The business impact of customer service on customer lifetime value

Last updated November 9, 2020

Irritating issues affect customers daily. In every industry, a customer will inevitably contact customer service to voice a problem. “I’ve bought your product but it doesn’t do what it’s supposed to do.” “I ordered the item last week and have still not received it.” “I am unable to access my account.” “I keep getting transferred from one customer service rep to the next.” “Nobody is letting me know the status of my issue.” While customer service issues are common, it is how and when your company resolves these customer service problems that will profoundly impact future purchases and your customers’ lifetime value (CLV).

To successfully meet customer demands for more immediate, personalised attention, companies are leveraging new technologies that go beyond traditional voice and email. By implementing such channels as live chat, social media, mobile apps, SMS/text messages, self-help solutions and more, companies can now be ready wherever and however the customer wants.

But just how effective are these experiences on consumer buying behaviour and customer lifetime value? How long does the effect last? Do new technologies and recent cultural shifts significantly change the way experiences are evaluated? What expectations do customers have of the channels they use to contact support? What do they value? And, do good interactions have the same long-term impact as negative interactions?

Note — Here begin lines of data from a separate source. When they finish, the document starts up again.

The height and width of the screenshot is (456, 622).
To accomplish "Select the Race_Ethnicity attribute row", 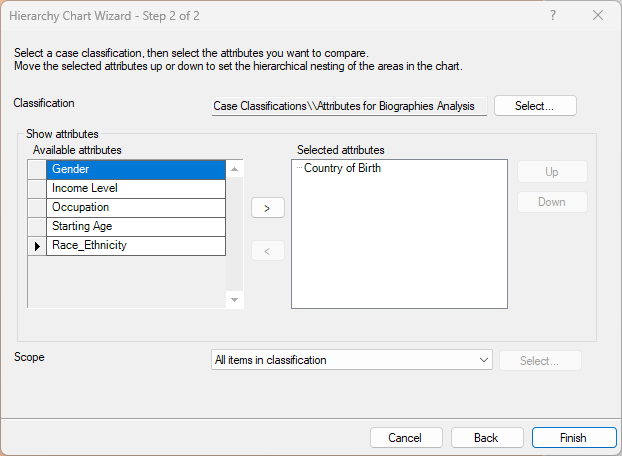I will (x=136, y=245).
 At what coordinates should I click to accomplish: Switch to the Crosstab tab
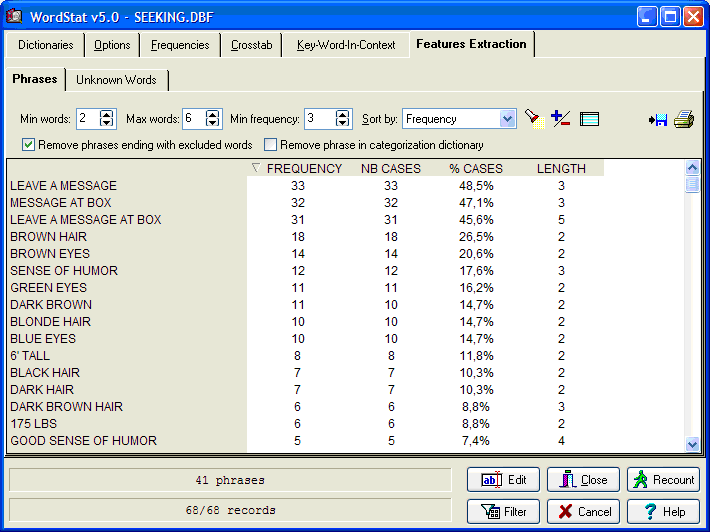(x=249, y=45)
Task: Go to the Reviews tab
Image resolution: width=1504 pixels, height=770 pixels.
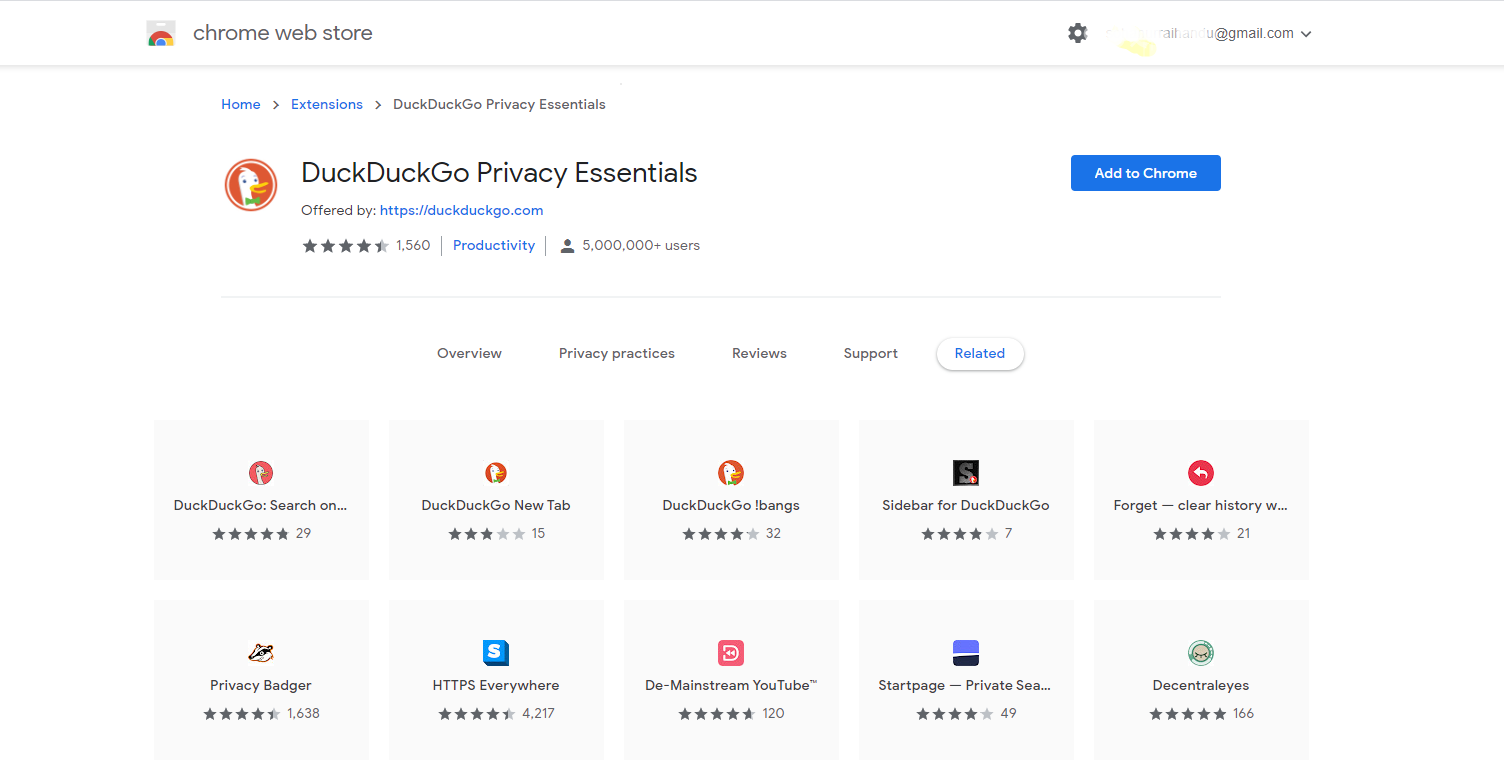Action: coord(759,353)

The following report, sponsored by Zendesk, is based on an online survey of 1,044 US consumers who have received online or telephone customer service. The research goal was to better understand present customer expectations and to quantify the impact of customer service on customer lifetime value, and in turn, business and profit results. Questions were asked about past experiences with customer service, as well as preferences and opinions. Certain questions were repeated from a similar 2013 survey to enable trend analysis.

Key findings:

Customer service directly impacts long-term revenue

  • 89% say a quick response to an initial inquiry is important when deciding which company to buy from
  • 97% say bad customer service changes buying behaviour, and 87% say good customer service changes buying behaviour
  • 46% continue to change their buying behaviour two years after a bad customer service experience

Excellent customer service requires a wide range of channels

Customer preferences include a broad mix of communication channels to contact customer service:

  • For simple service requests, 60% prefer email, 58% phone, 48% live chat, 24% SMS/text, and 18% prefer social media
  • For complicated service requests, 76% prefer phone, 43% live chat, 40% email, 15% text, and 12% prefer social media
  • 28% say multiple communication options are part of a good customer experience
  • 27% say not being able to contact customer service with their preferred channel contributed to a bad customer experience

Channels other than email and phone are gaining popularity for customer service

  • 67% have used live chat, social media or texting for customer service
  • 36% of Gen Z prefer social media for simple enquiries, although only 5% of Baby Boomers say the same
  • 98% have used an FAQ, help centre or other self-serve online resources

Service channels must be co-ordinated to be effective

  • 85% will use a different method if they don’t receive a response from their initial enquiry
  • 51% wait less than an hour before trying another contact method if they have not heard back

Expectations for good customer service are changing, especially for Millennials

  • 65% expect customer service to be faster now than it was five years ago
  • 41% of Millennials want more options for contacting customer service
  • 48% of Millennials are likely to look for ways to solve problems on their own

Detailed Findings: Customer service directly impacts long-term revenue

Good customer service impacts buying choices

People engage with companies on a regular basis and sometimes things don’t turn out as expected. But what exactly is considered a negative customer service experience? Our participants described bad experiences as anything from waiting too long to be helped, to dealing with an unpleasant representative, to facing challenges with the chosen contact method—or never getting the issue resolved at all. On the other hand, their good customer service experiences included interacting with pleasant people, receiving fast, effective responses to inquiries, not having to explain the situation multiple times, and simply having problems solved.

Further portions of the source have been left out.